The company’s control effort reached somewhat absurd levels this year, as shareholders had to show their drivers’ licenses and admission tickets at four separate checkpoints before gaining entry to the meeting. As shareholders crossed an elevated pedestrian bridge across Marshall Street from the parking garage to the Richmond Convention Center, they found black curtains temporarily set up on floor stands to line the glass walls of the bridge, serving no purpose but to block any views of demonstrators on the street below. Then, when shareholders descended an escalator to the hallway outside the first-floor meeting room, they also found a long line of temporary stands of more black curtains. They were about eight feet high—just enough to block views through the wall of windows facing Marshall Street, where protesters had gathered on the sidewalk. This served to cast a bit of a funereal pall over the hallway, as shareholders drank coffee and ate Virginia ham biscuits before the meeting.

But enough about the voting process and window curtains. Understanding the true significance of the big vote spike for the retirement fund’s climate resolution requires a brief look at how Dominion addresses, and fails to address, the climate crisis. Dominion occasionally talks up its reductions in carbon intensity in electricity generation over the years. That’s the amount of carbon dioxide emitted per unit of electricity. And the company touts new solar projects, which are growing, but not nearly fast enough to catch up with Virginia’s neighboring states or to reduce carbon emissions on the needed timetable.

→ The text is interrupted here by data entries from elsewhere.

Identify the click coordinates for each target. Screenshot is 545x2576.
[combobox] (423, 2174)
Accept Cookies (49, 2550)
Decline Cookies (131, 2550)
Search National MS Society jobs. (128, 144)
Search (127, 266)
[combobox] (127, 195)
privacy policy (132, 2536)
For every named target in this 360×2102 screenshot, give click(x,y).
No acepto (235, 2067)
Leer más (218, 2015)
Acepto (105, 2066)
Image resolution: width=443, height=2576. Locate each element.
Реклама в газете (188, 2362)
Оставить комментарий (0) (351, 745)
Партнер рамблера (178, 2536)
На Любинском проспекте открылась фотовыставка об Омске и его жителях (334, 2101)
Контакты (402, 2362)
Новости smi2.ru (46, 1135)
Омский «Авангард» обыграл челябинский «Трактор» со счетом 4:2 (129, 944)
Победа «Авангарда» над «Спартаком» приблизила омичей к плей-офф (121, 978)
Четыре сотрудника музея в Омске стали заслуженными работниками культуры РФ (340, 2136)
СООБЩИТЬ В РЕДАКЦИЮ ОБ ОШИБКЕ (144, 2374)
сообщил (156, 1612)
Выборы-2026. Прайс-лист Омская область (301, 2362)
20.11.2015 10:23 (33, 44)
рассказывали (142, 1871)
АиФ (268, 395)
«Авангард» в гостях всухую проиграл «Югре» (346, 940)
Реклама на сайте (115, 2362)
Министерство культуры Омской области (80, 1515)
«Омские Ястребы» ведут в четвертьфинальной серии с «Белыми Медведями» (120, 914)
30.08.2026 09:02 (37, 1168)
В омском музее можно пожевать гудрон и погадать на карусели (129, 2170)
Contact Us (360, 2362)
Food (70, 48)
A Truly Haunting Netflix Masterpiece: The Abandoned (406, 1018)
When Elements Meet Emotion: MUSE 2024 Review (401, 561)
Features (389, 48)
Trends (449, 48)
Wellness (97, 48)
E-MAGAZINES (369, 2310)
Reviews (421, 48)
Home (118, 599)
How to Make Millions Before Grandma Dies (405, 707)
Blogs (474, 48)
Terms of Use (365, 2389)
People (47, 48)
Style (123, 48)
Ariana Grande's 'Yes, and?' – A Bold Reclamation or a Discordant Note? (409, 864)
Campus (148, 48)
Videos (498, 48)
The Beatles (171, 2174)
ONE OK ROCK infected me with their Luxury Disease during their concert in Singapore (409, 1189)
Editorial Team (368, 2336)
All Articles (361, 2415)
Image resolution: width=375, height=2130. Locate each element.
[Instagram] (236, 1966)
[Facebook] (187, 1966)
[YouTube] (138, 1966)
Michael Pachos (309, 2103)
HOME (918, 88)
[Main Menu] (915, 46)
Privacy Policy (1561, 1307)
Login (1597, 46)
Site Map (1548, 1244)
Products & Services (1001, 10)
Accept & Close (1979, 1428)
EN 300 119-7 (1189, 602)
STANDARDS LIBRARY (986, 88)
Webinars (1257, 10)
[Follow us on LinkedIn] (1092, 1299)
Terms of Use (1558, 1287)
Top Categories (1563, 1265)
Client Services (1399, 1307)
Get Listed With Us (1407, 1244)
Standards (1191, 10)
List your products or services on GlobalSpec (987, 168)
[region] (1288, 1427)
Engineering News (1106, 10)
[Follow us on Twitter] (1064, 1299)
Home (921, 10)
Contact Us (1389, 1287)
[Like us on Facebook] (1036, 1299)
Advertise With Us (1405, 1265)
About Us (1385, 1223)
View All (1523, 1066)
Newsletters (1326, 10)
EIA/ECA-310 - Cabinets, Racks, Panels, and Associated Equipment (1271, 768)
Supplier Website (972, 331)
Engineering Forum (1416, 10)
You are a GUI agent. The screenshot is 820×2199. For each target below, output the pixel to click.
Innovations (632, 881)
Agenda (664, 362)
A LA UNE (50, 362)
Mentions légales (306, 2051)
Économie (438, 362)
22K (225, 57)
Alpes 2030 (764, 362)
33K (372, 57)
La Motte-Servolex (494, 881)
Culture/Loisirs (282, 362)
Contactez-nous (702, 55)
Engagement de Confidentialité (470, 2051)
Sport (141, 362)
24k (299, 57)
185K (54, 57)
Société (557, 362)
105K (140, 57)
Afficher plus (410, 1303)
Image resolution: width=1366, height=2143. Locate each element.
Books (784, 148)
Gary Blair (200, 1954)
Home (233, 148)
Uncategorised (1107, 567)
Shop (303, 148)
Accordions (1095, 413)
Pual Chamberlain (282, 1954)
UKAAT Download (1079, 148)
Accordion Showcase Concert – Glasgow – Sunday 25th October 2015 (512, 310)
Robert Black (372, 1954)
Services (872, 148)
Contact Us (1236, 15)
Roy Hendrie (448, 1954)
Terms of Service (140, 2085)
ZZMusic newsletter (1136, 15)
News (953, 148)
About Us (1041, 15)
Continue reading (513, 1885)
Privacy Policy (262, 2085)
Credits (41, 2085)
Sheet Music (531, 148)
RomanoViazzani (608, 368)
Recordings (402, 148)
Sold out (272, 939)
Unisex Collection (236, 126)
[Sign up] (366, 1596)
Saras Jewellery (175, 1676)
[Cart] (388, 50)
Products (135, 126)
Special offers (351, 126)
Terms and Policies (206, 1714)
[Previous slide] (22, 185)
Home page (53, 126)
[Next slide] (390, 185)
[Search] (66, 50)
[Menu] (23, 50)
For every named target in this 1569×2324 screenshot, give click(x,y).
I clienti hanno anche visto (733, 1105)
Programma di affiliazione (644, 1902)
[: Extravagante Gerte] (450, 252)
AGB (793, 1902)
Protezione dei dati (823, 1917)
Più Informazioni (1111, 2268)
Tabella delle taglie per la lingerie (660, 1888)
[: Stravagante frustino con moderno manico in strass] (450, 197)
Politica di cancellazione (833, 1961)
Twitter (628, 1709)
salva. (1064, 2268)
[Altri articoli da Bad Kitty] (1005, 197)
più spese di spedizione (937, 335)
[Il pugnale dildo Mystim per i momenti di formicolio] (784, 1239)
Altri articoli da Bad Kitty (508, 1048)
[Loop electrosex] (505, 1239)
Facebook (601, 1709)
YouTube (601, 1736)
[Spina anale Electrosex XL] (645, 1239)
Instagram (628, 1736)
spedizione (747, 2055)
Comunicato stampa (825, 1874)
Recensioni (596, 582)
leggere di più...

But Dominion has plans to increase its total carbon-dioxide emissions over the next fifteen years. And what the company never, ever does, is link its plans and its planned future greenhouse-gas emissions to what climate science tells us is needed to keep global warming to no more than 2 degrees Celsius. Indeed, as I wrote last year, Dominion executives studiously avoid even mentioning climate change in public, even when the topic is right in front of them, begging for attention. George Mason University climate-communication expert Edward Maibach and coauthors reported last year that silence on climate change can lead to more silence, in what they call a “climate spiral of silence.”

Meanwhile, while publicly silent about climate, Dominion still belongs to and supports the American Legislative Exchange Council (ALEC), which has a long track record of misinforming state legislators about climate science and working to block meaningful action to reduce greenhouse-gas emissions.

That’s why the 48 percent vote for the retirement fund’s resolution is so huge. Shareholders owning nearly half of the Dominion shares that were voted last week told the company’s board of directors and management that they need to start publicly talking and seriously thinking about climate change, and to explain how they will operate a business that is consistent with the need to keep global warming under 2 degrees.

Perhaps Dominion’s board believes, as at least one Dominion executive does, that climate change is an overblown issue that is pushed by “warmists,” that there’s been no global warming for fifteen years, and that global warming (which by the way isn’t happening) may not be human-caused. Such a belief would allow the board to ignore this shareholder vote, and assume that in future years the resolution will never get a majority vote because climate change concerns will go away as more people see climate change as a hoax. But maybe Dominion’s board, or at least a majority of its members, know better and will listen to the wake-up call delivered to them last week.

As I left the meeting I passed again by the black curtains in the convention hall windows and on the pedestrian bridge over Marshall Street. Just as Dominion used curtains to block views of protesters, its executives seemingly wear blinders to avoid looking at (and talking about) climate change. It’s past time for the blinders to come off and for Dominion’s management and board to look around at the wider world out there.

On May 22, Seth Heald will receive a master of science degree in energy policy and climate from Johns Hopkins University. His final paper in the program was about climate silence and moral disengagement. He is a Dominion Energy shareholder, and chair of the Sierra Club’s Virginia Chapter.